D’autres géants de l’industrie réajustent leurs effectifs en Allemagne. Bosch, le premier équipementier automobile mondial, va supprimer jusqu’à 1 500 postes d’ici à la fin 2025 sur deux sites à Stuttgart-Feuerbach et Schwieberdingen dans le Bade-Wurtemberg, tous deux dédiés aux transmissions et donc aux motorisations thermiques.
Les constructeurs allemands ont depuis longtemps misé sur d’autres régions que l’Europe pour assurer leur croissance et leur rentabilité. Une stratégie bénéfique, le marché européen étant moins dynamique. La Chine a été leur martingale avec des marges à deux chiffres pour les ventes de véhicules thermiques. Le marché automobile chinois connaît une croissance encore solide (même si les Occidentaux ne dégagent plus autant de bénéfices). Au total, 26 millions de voitures particulières neuves devraient avoir été écoulées en Chine en 2023. Alors qu’en Europe, seulement 10,3 millions
Mais le miracle chinois n’opère plus. Les Occidentaux se sont fait doubler par de nouveaux acteurs chinois devenus les vedettes des « new energy véhicules » (NEV), hybrides et électriques en plein essor. Ainsi sur les huit derniers mois, les dix plus gros vendeurs de ces voitures sont tous chinois, sauf Tesla, numéro deux avec 7,8 % de part de marché derrière BYD, le grand leader qui en totalise 36 %. Et parmi les dix modèles 100 % électriques vendus en Chine sur huit premiers mois de 2023, l’ID4 de Volkswagen arrive en 9e position alors que la Model Y et la Model 3 caracolent au 1er et au 2e rang.
À l’export, ces constructeurs chinois, encore mineurs en Europe, vont prendre du muscle.
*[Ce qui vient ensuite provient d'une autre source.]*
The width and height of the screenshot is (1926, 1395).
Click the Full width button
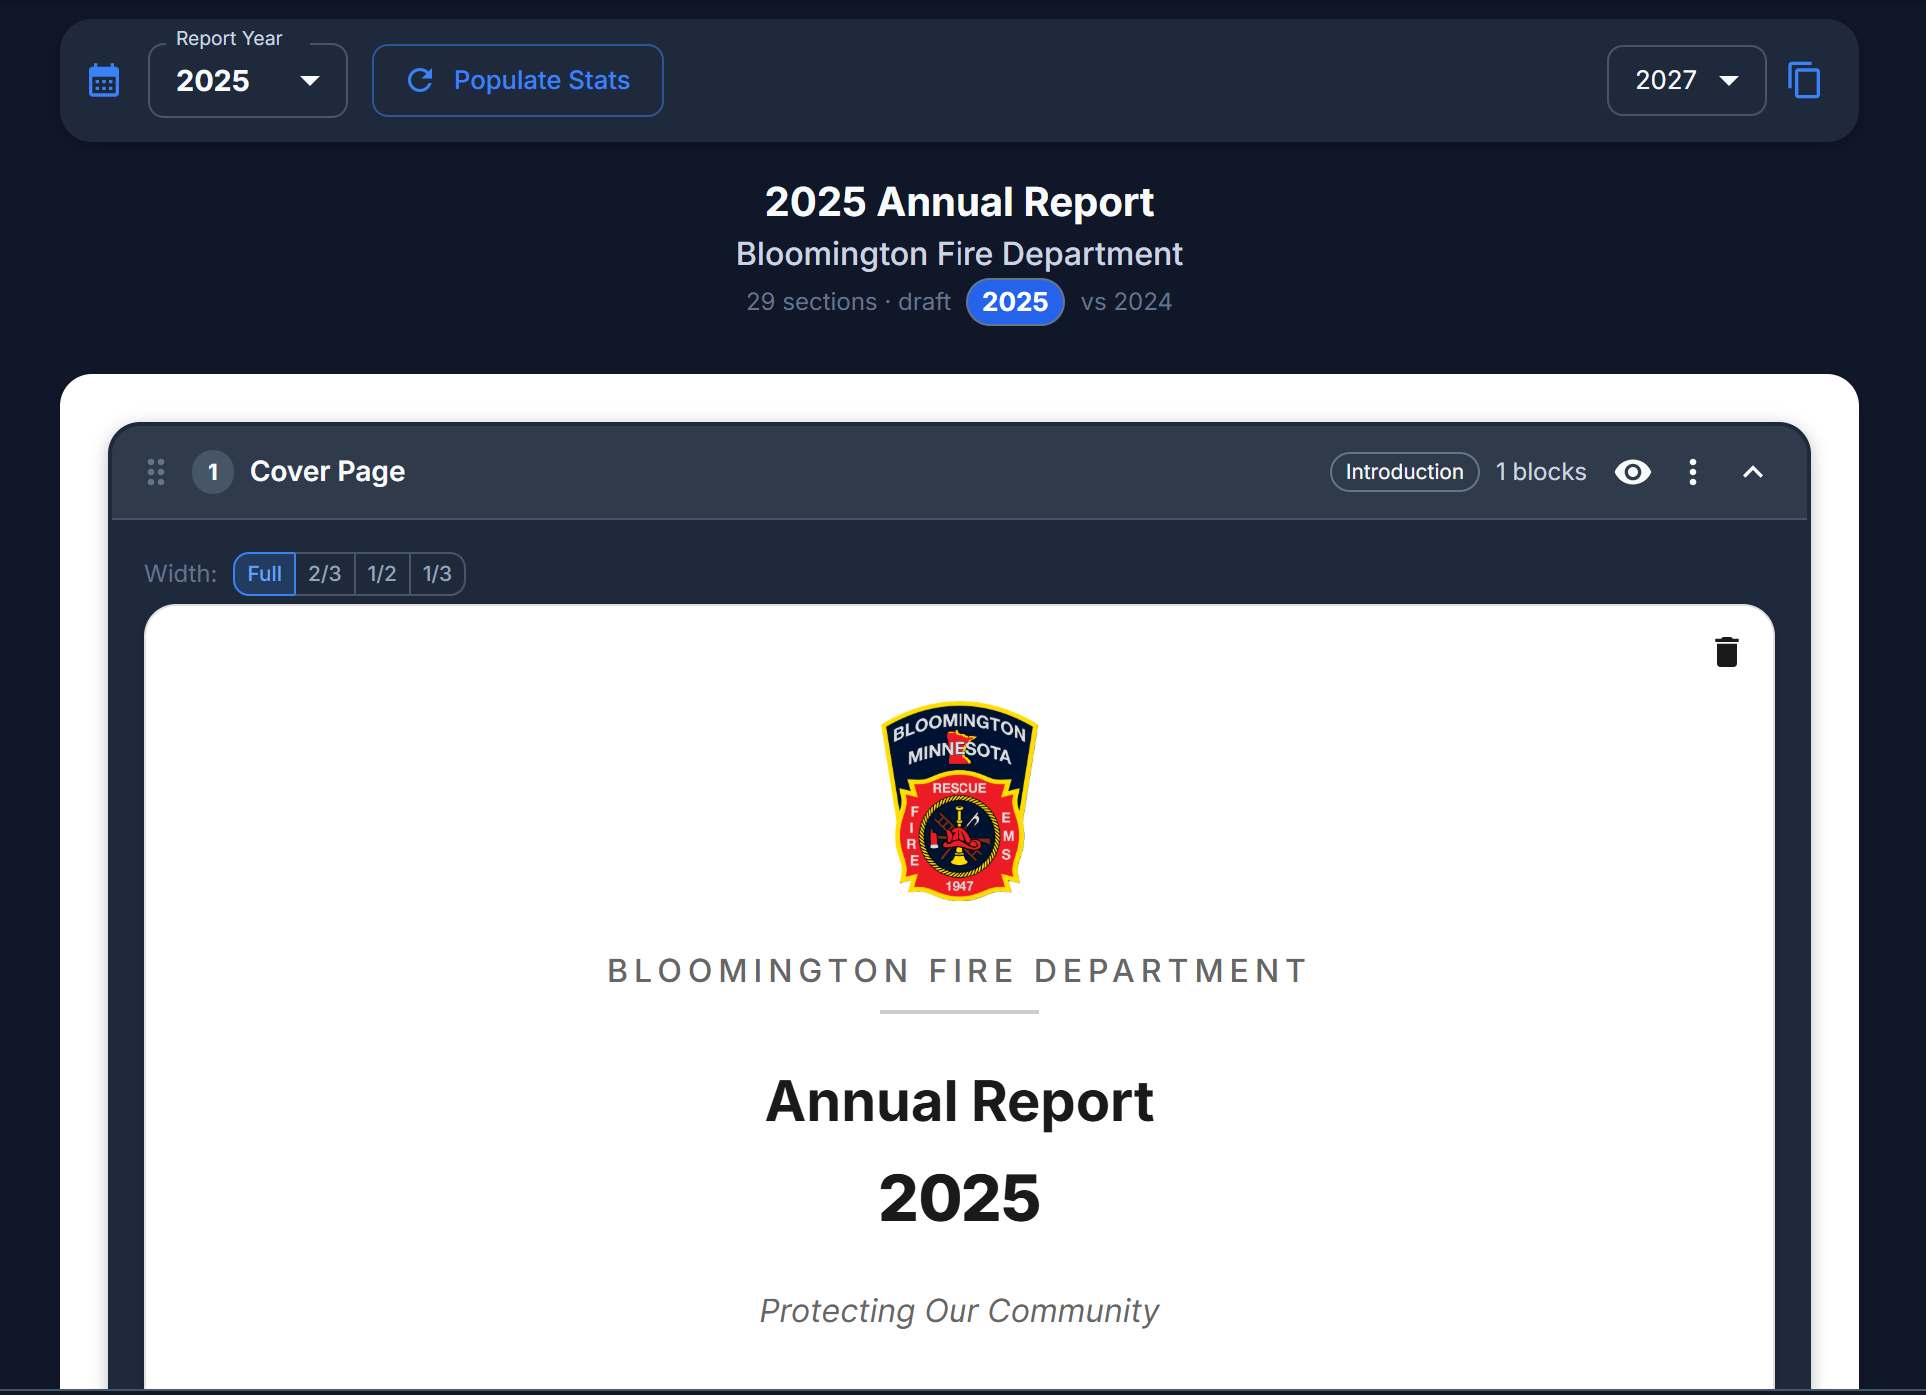(263, 573)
Les analystes d’UBS estiment que les marques chinoises devraient s’arroger un tiers du marché mondial d’ici à 2030, contre 17 % aujourd’hui, au détriment des constructeurs européens. Dans cinq ans ces véhicules seront d’une qualité équivalente à celle des Allemands », prédit Patrick Koller, le PDG de l’équipementier Forvia (Faurecia fusionné avec Hella). Les géants allemands seront donc défiés sur le segment où ils ont longtemps été rois.